I shut my eyes. I had to. The realization was too hard to admit, and I knew he could see it in my gaze.

He knew me.

“Creed,” I panted, my breathing mimicking his. “Please...”

“Please what, baby?” he rasped as if he was hanging on by a thread. Waiting for me to say the magic words that would set both of us free.

“Please... let me go. I’m not the same girl you hold so dear to your heart. I may remember now, but that doesn’t change the fact that the girl you claimed... died a little at that house in the woods. And not even your touch, your love, your faith can bring her back. I’m just so confused. A part of me wants to jump right into your arms and tell you to never let me go. Your Pippin. The other part, the girl fighting the waves trying to stay afloat, tells me to turn left, right into Noah’s embrace. It’s like a train wreck waiting to happen. Both sets of tracks cross, coming together at some point, colliding with my heart. I’m sorry. I know that’s not what you want to hear, but it’s the truth. I can’t do this to Noah, not like this. He’s been nothing but there for me while you’ve been... gone.”

“Baby, you know why I was gone. Woulda never left you if I didn’t have to.”

“I know. But that doesn’t change the fact that he’s been here. With me. Throughout everything my mind has gone through. And I do love him, Creed. It may not be as powerful or as strong as my feelings for you... but it’s there. Inside of me. You both are. You have my past, and he has my present. I’m just so confused on who has my future.”

He nodded, shuddering like a bucket of cold water had been poured down his body, never expecting me to say that. His hands instantly dropped, releasing my face. He stood, looking down at me with glossy eyes, struggling to step away. To walk away from the love we once shared. Making me feel the loss of his warmth, his love, his everything.

The damage was already done, and the look on his face made me question what I just did.

I stood, going right for him, but he backed away as if my touch would burn him. “Creed...

“I can’t do this wit’ ya anymore. It’s fuckin’ killin’ me.”

I forced back the tears that wanted to escape, feeling like I was dying right along with him.

“I love you more than anythin’ in this world, Pippin.”

Tears streamed down my face, so overwhelmed with so many emotions.
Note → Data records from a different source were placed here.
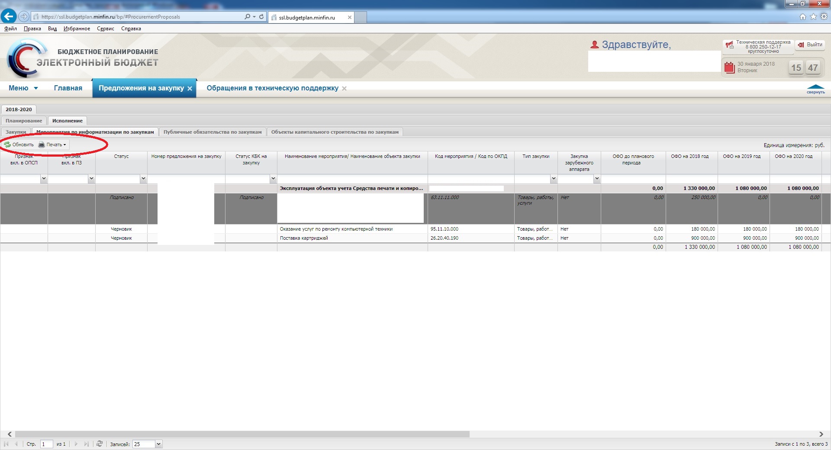The height and width of the screenshot is (450, 831).
Task: Switch to the Планирование tab
Action: [24, 121]
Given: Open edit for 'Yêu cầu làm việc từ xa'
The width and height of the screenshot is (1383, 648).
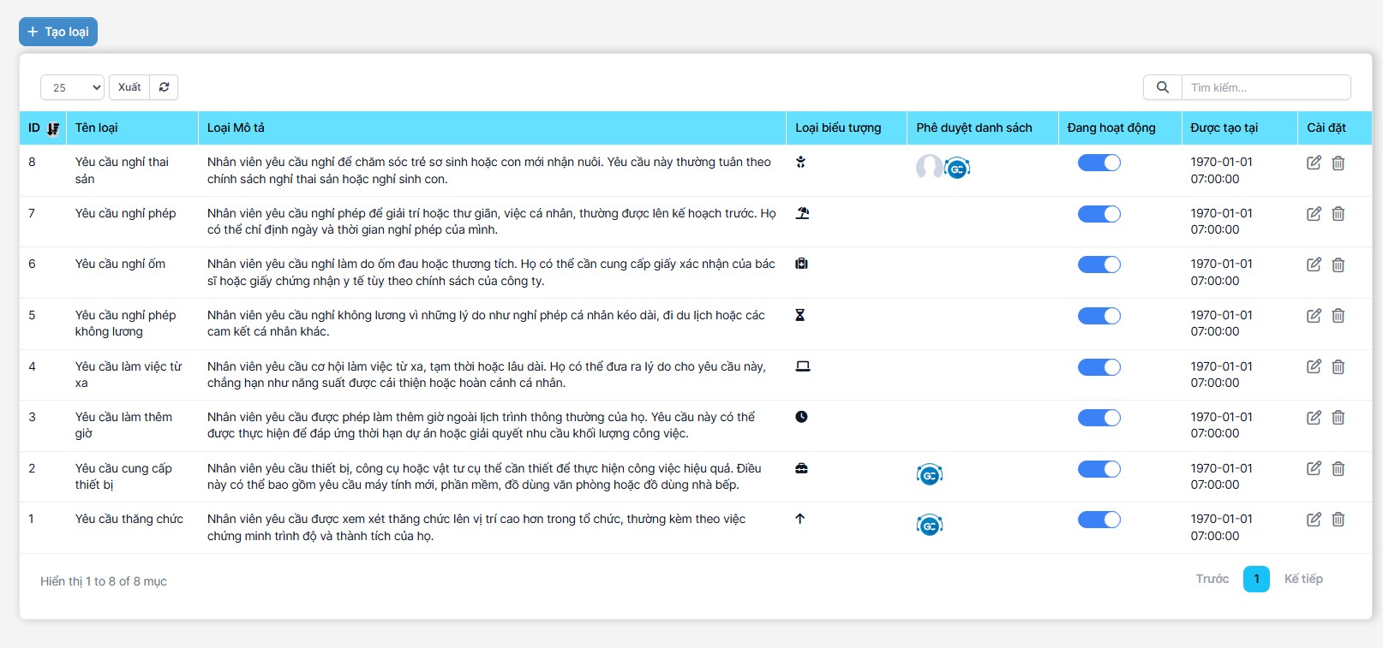Looking at the screenshot, I should click(x=1314, y=366).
Trying so hard to keep them at bay. I wiped away the tears from my face feeling like he’d just ripped out my heart and stomped all over it. I couldn’t fucking breathe.

I nodded, unable to form words, but it didn’t matter because there was nothing left to say. We said everything that mattered. I turned to leave, but he instantly grabbed my hand, pulling me back into his arms. Finding myself sobbing against his chest, soaking his white cotton shirt with nothing but my insecurities as his strong arms wrapped around me. I felt him cry, too.

“Jesus Christ, you’re my everythin’. You’ll always be my everythin’. The little girl who fuckin’ saved me from myself more times than I count. The same one who made me realize what love was, what havin’ the love of a good woman felt like. I never deserved you, baby, but God, I don’t fuckin’ care. Please...” he begged in a tone I had never heard from him before.